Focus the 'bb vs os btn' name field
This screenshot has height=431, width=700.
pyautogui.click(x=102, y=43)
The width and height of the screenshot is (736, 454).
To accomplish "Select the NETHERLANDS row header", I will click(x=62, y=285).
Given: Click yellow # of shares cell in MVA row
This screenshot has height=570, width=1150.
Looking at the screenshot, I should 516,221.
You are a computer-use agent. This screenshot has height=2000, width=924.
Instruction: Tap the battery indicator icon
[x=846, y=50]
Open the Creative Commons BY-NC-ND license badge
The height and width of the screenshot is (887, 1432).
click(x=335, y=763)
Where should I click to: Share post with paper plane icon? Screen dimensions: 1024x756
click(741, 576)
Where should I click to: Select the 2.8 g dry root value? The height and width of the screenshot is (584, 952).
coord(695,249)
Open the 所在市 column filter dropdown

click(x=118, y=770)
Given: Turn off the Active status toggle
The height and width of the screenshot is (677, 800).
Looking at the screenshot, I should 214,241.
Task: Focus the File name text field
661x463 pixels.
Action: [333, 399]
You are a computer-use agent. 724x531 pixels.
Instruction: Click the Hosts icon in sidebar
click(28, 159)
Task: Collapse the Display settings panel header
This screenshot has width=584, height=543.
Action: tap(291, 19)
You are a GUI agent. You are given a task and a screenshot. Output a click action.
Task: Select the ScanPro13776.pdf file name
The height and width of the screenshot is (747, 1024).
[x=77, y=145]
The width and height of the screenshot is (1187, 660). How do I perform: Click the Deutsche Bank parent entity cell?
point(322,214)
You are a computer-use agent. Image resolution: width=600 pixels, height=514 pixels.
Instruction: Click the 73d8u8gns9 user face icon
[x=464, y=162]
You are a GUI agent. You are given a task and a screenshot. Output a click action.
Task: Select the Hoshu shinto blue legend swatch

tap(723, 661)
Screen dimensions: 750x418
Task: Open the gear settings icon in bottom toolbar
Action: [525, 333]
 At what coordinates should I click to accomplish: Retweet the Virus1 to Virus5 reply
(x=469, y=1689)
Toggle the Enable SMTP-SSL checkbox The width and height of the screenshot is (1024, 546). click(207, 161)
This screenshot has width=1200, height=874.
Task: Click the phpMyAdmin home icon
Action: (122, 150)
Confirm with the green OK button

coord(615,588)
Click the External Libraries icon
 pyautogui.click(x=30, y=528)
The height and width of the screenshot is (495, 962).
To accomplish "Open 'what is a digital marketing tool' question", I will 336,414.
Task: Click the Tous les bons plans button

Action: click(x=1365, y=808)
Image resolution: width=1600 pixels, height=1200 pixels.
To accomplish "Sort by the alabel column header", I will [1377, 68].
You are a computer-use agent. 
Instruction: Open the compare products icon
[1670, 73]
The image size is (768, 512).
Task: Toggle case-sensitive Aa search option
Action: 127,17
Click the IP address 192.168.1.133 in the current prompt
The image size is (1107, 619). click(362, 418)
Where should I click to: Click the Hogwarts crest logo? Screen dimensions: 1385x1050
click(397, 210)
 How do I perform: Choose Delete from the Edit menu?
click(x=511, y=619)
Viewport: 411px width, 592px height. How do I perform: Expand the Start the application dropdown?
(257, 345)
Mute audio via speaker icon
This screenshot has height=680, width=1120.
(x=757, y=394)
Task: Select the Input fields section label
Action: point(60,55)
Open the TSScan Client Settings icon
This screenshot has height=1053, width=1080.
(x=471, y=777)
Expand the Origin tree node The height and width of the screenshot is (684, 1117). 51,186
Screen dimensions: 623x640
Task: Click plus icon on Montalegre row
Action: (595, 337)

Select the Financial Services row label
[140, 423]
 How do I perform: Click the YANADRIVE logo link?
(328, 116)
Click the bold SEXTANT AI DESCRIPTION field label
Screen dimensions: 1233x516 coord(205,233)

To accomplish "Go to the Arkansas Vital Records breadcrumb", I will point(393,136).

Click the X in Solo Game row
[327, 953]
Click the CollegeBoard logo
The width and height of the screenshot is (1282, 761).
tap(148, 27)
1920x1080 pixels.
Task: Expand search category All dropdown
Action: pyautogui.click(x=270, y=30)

▶ _EXERCISE REQUIREMENTS_
Tell how many lines in the material contain the string "Focus". Nothing but the number is needed.

▶ _WRITTEN REPLY_
2